A simple one involves just moving through a crowded street. I've always been fascinated by how three dimensional solid bodies can slither along in a press of people and not knock anyone down. But if you watch closely, there are rules about how to occupy your space on the sidewalk, when and where to pass people, how you should broadcast your intentions, and so on. Everyone on that street beams a kind of radar signal that seeks out the apertures between other bodies and guides the walker through. People constantly and unconsciously shift their bodies in a grand game of dodgems, an etiquette of avoidance, that eases each person's passage along the street.
Another example: escalators. No one wrote the rules down, but most everyone understands that "riders" stand off to the right, leaving a passing lane on the left for the "ascenders." Walkers, for their part, must move at a certain pace, faster than a leisurely stroll and without any pauses to catch breaths. If they must pause, they have to move over to the "rider" side. All regulated invisibly by an escalator etiquette.
Subway riding requires a repertoire of etiquettes. One I call the "diminishing circle." On an uncrowded car, people spread away from each other so that their "comfort circle," how close someone can get before discomfort sets in, loops fairly large. As the space fills up, the tolerance for closeness increases as the circle's diameter decreases. But the circle never disappears completely, even when people are packed jowl to jowl. You can see the circle in how people hold onto the overhead bars, their hands spaced with small margins between them. Or the way the seated people sit in their "seat zones," their arms drawn in to match the limits of their widths. This etiquette allows people to be thrown together like luggage without completely losing their dignity. In a crowded city that needs to move around, it's not a bad compromise between necessity and comfort.
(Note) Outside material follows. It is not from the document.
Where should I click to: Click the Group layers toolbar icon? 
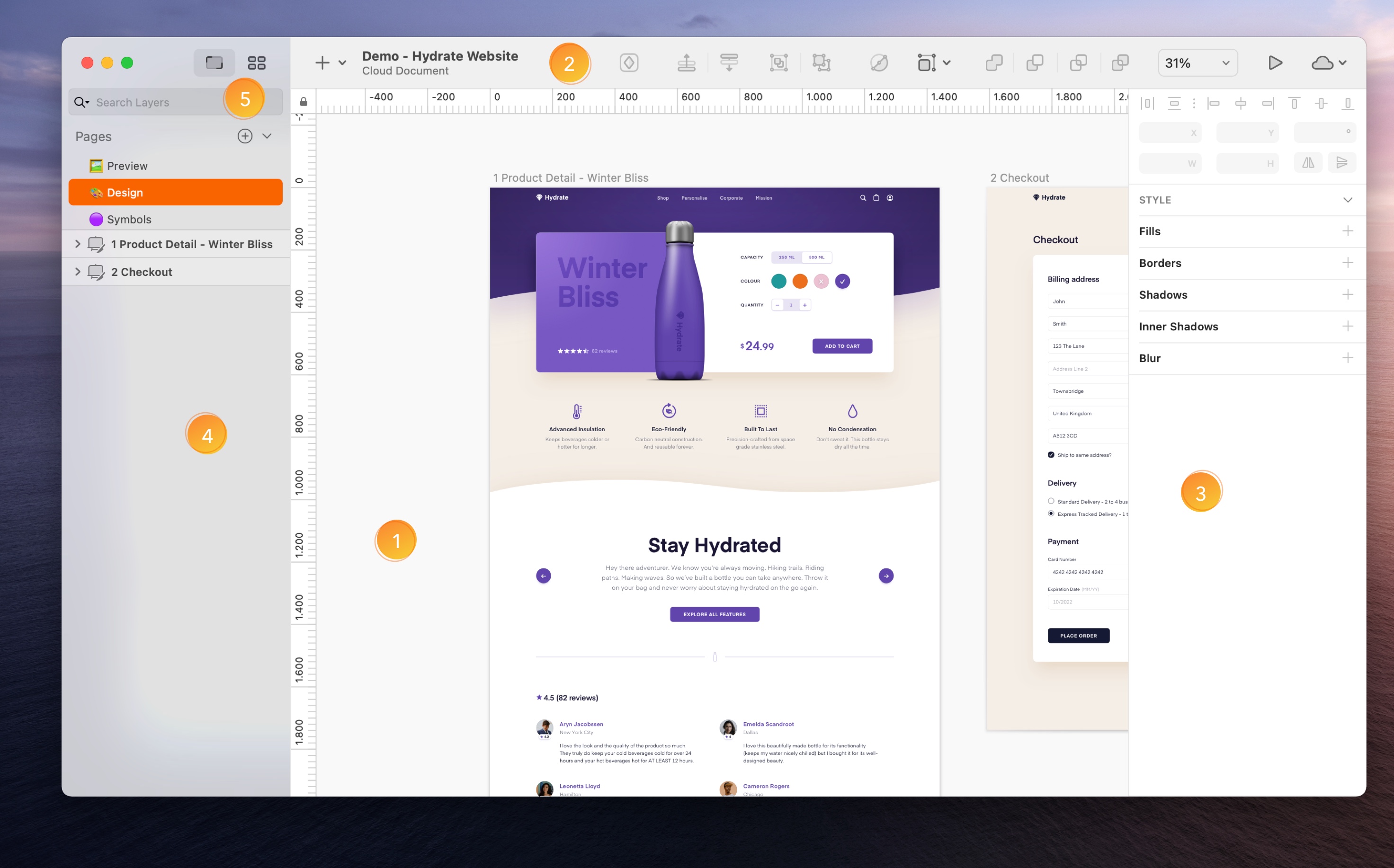(778, 62)
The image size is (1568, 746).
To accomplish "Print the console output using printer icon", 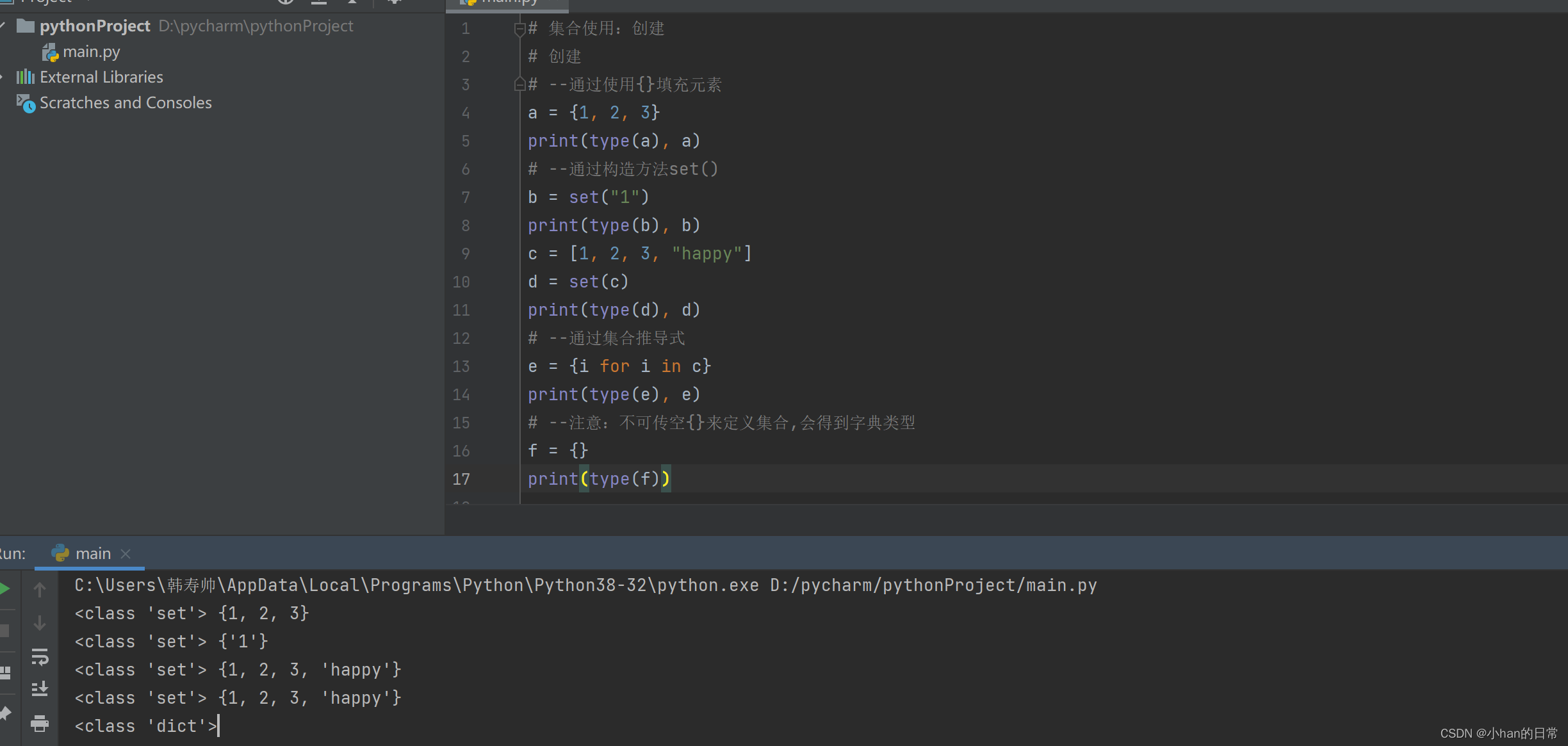I will tap(40, 724).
There are hundreds of others, and this lace of etiquettes makes it possible for us to get along even if we remain total strangers and indifferent to each other's fates. These etiquettes aren't about politeness *per se* but about making the danger of sharing space with other human beings a tolerable, and sometimes enjoyable, risk. Endlessly supple yet tightly woven, they provide a ground floor for the experiment we call "civilization." If they dissolve, so does the possibility of accomplishing everything else.